University of Tartu and Tallinn University of Technology sign agreement to establish Estonian Biofoundry

As part of the DigiBio project action plan, the University of Tartu and Tallinn University of Technology signed a partnership agreement on 7 March this year to execute the project’s aims. They will develop the laboratory research infrastructure complex and the bioengineering platform – the Estonian Biofoundry. The joint centre will be managed by the University of Tartu; to support these activities, the Institute of Bioengineering has been established.

The Estonian Biofoundry is an upgrade, catalysed by the DigiBio project, of the Estonian Bioengineering Centre (originally called the Estonian Centre for Synthetic Biology), which was established at the University of Tartu in 2016 within the framework of the European Commission-funded ERA Chair project SynBioTEC and was further developed with the help of the ERA Chair project GasFermTEC. The DigiBio project is funded under the EC Widespread for Excellence Teaming programme with 15 million euros and co-funded by the Estonian state with a further 15 million euros.

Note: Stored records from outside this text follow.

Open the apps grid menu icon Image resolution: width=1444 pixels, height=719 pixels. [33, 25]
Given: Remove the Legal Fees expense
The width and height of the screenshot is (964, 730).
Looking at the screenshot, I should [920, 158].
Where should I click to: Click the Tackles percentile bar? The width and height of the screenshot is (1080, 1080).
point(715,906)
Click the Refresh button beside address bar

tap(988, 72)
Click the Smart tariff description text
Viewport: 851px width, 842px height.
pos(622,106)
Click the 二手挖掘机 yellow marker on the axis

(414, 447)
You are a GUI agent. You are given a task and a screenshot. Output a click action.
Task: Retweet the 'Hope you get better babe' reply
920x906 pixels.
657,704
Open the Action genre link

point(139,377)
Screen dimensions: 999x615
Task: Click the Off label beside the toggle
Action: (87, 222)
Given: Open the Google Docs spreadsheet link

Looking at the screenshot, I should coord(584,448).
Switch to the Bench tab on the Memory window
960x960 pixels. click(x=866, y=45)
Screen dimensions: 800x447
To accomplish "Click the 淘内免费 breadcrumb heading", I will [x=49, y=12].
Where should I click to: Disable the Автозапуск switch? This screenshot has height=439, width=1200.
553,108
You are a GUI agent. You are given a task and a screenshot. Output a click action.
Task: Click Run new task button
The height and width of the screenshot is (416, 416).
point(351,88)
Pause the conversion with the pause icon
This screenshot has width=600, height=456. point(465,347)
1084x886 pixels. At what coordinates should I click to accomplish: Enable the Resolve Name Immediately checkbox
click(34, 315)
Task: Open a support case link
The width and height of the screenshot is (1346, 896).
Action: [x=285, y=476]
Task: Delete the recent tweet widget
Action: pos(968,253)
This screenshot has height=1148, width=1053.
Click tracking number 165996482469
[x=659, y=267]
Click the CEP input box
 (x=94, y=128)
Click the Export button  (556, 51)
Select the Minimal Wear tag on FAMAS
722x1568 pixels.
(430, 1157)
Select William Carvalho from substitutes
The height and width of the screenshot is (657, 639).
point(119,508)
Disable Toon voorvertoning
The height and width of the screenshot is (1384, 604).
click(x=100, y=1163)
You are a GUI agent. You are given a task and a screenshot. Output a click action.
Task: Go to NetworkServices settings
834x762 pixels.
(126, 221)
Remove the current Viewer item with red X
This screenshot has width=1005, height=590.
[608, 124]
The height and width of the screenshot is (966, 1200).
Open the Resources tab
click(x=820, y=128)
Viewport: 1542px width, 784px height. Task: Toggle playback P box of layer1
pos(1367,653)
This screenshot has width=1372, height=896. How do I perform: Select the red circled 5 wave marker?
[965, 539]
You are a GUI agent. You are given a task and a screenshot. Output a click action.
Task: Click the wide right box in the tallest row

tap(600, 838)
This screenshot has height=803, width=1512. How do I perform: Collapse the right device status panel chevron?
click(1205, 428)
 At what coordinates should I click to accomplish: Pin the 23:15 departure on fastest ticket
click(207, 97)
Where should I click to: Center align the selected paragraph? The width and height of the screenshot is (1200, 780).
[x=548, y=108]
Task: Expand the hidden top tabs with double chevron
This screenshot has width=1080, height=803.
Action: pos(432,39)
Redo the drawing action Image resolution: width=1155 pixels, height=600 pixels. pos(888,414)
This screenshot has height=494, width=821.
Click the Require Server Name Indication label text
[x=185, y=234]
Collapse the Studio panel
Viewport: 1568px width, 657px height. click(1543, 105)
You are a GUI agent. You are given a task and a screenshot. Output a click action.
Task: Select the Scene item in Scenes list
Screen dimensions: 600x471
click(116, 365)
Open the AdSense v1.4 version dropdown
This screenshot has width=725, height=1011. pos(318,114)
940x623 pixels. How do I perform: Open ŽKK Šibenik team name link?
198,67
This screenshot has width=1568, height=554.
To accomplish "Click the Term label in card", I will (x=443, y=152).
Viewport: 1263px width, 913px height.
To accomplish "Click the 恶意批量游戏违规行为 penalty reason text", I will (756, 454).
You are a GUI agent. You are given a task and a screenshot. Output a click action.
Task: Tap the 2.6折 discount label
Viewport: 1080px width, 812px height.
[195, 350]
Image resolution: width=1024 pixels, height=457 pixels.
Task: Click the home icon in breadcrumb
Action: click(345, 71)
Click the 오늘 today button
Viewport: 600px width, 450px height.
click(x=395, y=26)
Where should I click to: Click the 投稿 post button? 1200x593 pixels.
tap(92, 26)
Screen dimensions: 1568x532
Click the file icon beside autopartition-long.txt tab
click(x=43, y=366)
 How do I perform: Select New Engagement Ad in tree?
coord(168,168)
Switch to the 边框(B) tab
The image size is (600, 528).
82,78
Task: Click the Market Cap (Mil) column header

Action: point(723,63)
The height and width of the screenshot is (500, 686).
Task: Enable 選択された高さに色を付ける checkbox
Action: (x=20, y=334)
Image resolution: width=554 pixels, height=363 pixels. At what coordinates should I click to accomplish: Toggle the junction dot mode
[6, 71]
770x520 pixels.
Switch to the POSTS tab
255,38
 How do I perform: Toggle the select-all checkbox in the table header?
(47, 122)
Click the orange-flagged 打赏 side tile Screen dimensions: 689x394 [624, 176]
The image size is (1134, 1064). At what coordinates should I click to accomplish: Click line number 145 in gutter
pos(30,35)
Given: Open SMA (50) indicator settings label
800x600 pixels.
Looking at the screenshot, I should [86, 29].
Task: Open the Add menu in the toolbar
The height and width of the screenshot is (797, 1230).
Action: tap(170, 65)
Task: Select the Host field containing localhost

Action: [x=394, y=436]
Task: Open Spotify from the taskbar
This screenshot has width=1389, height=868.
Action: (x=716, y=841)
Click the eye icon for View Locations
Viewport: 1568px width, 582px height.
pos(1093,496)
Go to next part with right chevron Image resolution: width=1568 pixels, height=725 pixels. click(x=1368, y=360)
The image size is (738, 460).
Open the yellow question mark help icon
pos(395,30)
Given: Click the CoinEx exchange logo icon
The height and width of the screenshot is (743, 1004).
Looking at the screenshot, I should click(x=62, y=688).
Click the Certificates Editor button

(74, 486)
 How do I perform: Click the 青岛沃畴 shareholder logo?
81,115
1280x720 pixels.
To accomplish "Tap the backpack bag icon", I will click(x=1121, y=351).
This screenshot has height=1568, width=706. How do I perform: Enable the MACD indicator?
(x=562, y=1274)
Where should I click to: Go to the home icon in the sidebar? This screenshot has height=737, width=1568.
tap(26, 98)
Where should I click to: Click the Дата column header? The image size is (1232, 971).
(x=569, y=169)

The Novo Nordisk Foundation Centre for Biosustainability (DTU Biosustain), a unit of the Technical University of Denmark, will also be involved in managing the centre created at the DigiBio project stage and based on the consortium agreement concluded within it.

One of the most important goals of the cooperation is to act based on the experience of our Danish partner, DTU Biosustain, to combine digital and automated experimental tools for various bioengineering solutions and to find financial and other resources to modernize and ensure the sustainability of the bioengineering platform, including the opportunities offered by the Global Biofoundry Alliance.